Practical decision points for patients and clinicians
If you are a patient or clinician facing stage 2–3 colorectal cancer, the immediate, actionable steps are concrete: confirm MMR/MSI status at diagnosis; discuss eligibility for trials testing neoadjuvant immunotherapy; and, if treated with pembrolizumab, use serial ctDNA as an early checkpoint to flag who might need additional therapy. These are threshold decisions rooted in measurable tests rather than subjective judgment.

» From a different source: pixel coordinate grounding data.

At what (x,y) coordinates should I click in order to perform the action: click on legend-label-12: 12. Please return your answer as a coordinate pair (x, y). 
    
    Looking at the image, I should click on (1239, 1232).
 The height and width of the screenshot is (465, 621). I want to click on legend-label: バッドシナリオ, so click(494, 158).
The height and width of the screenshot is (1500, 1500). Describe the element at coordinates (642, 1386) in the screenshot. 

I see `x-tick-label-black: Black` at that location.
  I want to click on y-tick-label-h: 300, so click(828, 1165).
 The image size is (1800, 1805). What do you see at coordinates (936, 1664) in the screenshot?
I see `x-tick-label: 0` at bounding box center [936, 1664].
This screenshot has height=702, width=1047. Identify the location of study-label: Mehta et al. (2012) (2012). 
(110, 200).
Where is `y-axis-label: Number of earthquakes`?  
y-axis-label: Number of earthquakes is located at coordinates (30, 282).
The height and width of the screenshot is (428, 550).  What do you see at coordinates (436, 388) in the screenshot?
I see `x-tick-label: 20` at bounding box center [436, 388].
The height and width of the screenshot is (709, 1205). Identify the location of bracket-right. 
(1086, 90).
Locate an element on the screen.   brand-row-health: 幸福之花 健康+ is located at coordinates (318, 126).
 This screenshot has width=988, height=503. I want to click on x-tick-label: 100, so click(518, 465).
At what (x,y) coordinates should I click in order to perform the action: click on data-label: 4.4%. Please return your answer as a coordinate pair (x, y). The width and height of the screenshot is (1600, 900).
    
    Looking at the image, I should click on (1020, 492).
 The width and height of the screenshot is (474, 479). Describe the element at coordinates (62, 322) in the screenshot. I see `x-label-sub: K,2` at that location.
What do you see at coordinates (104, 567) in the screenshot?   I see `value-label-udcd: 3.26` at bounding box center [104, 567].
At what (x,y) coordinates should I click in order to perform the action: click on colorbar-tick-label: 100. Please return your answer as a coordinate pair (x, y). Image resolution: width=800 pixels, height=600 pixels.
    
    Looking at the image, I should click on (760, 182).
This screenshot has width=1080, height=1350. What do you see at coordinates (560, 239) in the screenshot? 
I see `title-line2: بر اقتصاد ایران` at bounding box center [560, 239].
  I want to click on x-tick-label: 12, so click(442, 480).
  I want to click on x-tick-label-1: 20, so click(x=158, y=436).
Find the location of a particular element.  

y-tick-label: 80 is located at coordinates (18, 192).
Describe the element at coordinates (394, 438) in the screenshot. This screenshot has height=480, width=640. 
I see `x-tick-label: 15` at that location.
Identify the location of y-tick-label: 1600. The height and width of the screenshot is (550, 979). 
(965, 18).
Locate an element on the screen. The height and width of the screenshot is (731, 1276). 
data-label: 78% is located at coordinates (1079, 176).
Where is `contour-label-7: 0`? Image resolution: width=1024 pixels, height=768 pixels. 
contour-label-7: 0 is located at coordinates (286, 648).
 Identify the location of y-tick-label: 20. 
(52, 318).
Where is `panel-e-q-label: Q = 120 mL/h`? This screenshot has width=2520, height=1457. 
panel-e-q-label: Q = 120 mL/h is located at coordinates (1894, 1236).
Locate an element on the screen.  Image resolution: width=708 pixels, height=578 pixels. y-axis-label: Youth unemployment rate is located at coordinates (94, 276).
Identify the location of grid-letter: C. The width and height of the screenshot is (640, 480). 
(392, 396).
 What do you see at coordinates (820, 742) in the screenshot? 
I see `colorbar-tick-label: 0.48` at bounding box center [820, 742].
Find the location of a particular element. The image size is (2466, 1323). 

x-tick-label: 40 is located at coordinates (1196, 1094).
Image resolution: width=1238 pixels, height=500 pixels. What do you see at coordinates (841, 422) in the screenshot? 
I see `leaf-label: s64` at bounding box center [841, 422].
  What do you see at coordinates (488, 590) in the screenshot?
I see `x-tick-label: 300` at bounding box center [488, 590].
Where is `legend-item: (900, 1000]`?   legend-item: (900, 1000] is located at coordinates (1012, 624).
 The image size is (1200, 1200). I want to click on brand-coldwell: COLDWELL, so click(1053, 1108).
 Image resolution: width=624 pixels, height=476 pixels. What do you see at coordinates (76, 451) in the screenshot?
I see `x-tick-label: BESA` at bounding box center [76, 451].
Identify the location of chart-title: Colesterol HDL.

Be alert to stop signals: reappearance or persistence of ctDNA after pembrolizumab, new radiological progression, or immune‑related toxicity that prevents completing planned doses. Also note system constraints — wider adoption requires guideline changes, more robust trial data, and commissioning decisions by bodies such as NHS England even though the new injectable form already shortens clinic time to under two minutes.
For now, NEOPRISM‑CRC identifies a realistic starting point — nine weeks of pre‑op pembrolizumab for MMR‑deficient/MSI‑high stage 2–3 patients with ctDNA monitoring — but it is a provisional option pending larger trials and longer follow‑up rather than an immediate universal replacement for adjuvant chemotherapy.